Continue to Hold Dialogue Days

  • Launched an ongoing series of Fordham Dialogue Days—programs that challenge all members of Fordham Law to engage in open discussion together and in small groups on social justice issues.

Expand Diversity Training for Faculty and Staff

  • Embraced a report prepared by the Faculty DEI Committee that recommended faculty incorporate racial context and implications in their teaching by creating faculty workshops focusing on issues of race and inclusion.

  • Continuing to hold DEI Faculty Workshops, organized by the Teaching Committee, to help professors implement updates to their courses. Workshop topics include:

    • “Incorporating DEI in the Curriculum,” with Teri McMurtry-Chubb (March 23, 2022)

    • “Critical Race Theory in the Classroom” with Tanya Hernandez and Ethan Leib (Feb. 22, 2022)

    • “Race, Ethnicity and Gender in the Curriculum and Classroom,” with Susan Block-Lieb, Caroline Gentile and Thomas Lee (Nov. 16, 2021)

    • “Diversity, Equity and Inclusion in the Classroom: Sharing Faculty Experiences,” with Jennifer Gordon and Aaron Saiger (Oct. 25, 2021)

  • Expanded training on diversity, equity, and inclusion for all full-time faculty, beginning in December 2020. Training is ongoing. 

  • Expanded mandatory annual training of adjunct faculty to include issues of anti-racism, unconscious-bias awareness, and cultural competence To date, over 140 adjunct faculty have undergone training sessions, and these will continue. 
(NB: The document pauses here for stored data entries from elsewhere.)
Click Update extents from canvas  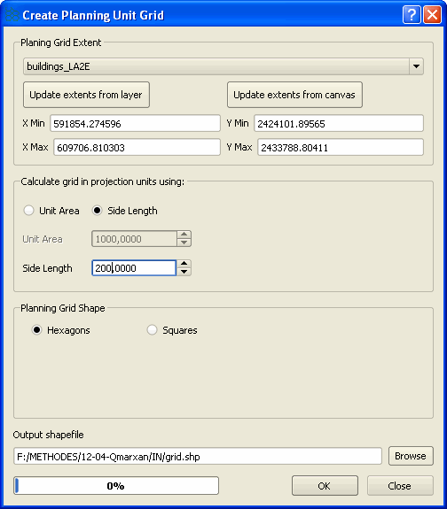pyautogui.click(x=294, y=95)
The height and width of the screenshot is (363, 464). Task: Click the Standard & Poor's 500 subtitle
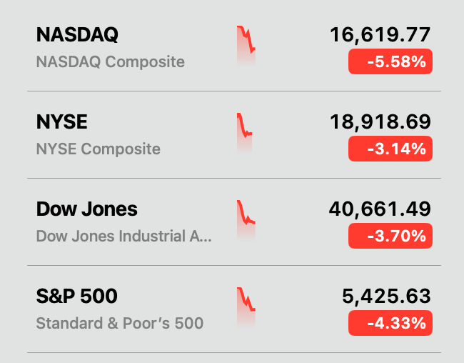coord(119,324)
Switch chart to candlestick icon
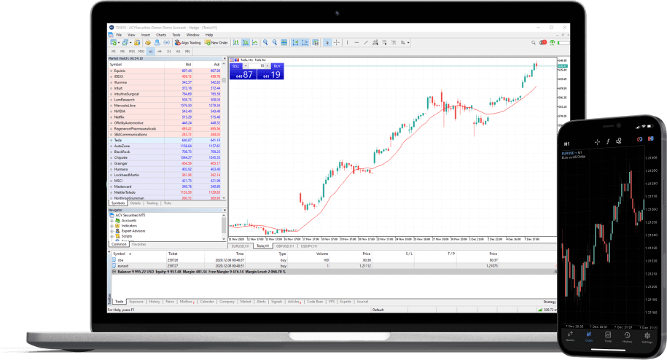 click(246, 42)
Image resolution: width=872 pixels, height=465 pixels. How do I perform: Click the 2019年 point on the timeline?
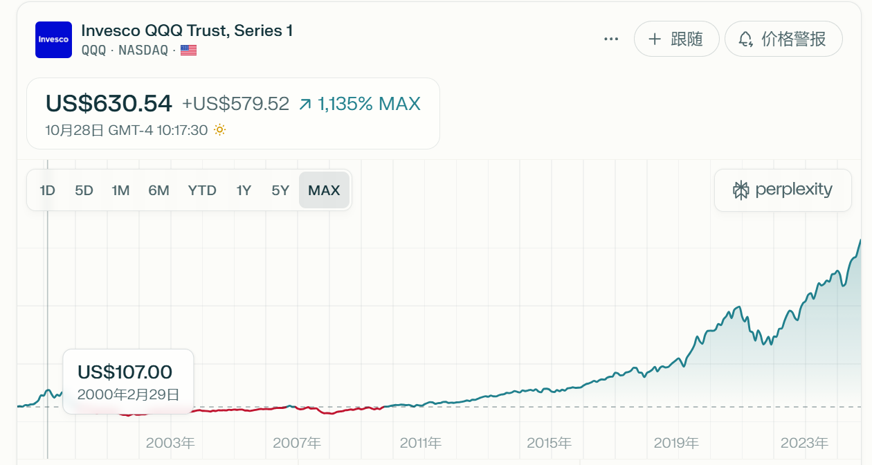pos(676,443)
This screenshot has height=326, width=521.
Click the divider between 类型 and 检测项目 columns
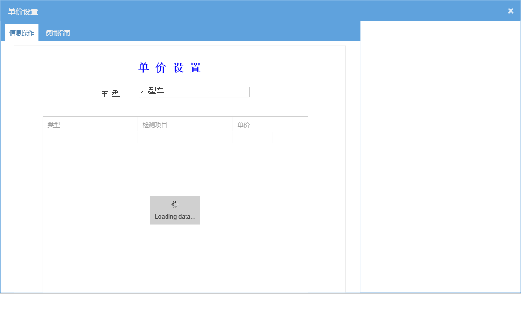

  • Continuing to offer mandatory training for staff to provide diversity, equity, and inclusion education to ensure greater sensitivity to the needs and perspectives of students of color, as well as create opportunities for staff to participate in discussions surrounding anti-racism and issues relating to social justice.

Update Grading Practices

  • Instituted blind grading in first-year legal writing courses after the initial assignment to eliminate the potential for implicit bias This conforms with the approach the Law School takes with other first-year courses. 

Analyze Racial Climate Study Findings and Move Strategic Plan Process Forward 

  • Invited all students, faculty, staff, and alumni to participate in a climate study to assess the culture and racial climate at Fordham Law School. The study results were shared through virtual events and via LawNET and will inform the next phase of our action plan/help us prioritize our efforts.

  • Formed a DEI Strategic Planning Committee, composed of faculty, administrators, and students, to create a strategic plan to make the Law School more diverse, equitable, and inclusive. They are focusing on four areas:

    • Faculty recruitment, retention, and development; 

    • Student recruitment, retention, and development; and

    • Curriculum reform and accountability; and

    • Opportunity structures for students (e.g., moot court, clerkships, etc.)

  • Engaging in conversations with the Law School community, including faculty, students, and the Alumni Association Board, to obtain their feedback.

Strengthen Anti-Racism Programming

  • Centered spring 1L orientation on anti-racism and DEI issues within law school and the legal profession. The new program was launched in January 2021, and continued in January 2022. This programming was offered ahead of an ABA requirement established in February 2022 that all law schools provide similar anti-bias programming.

  • Added a racial equity inclusion program to the fall 1L semester House experiences. 

  • Hosted DEI workshops for student organizations, including journals and competition teams.


In Progress

Weave Issues of Race, Ethnicity, Gender, and Identity into the Curriculum Design

  • Partnered with a DEI expert to collaborate with the faculty in incorporating DEI material, especially those pertaining to race and gender, within the courses offered in the core curriculum.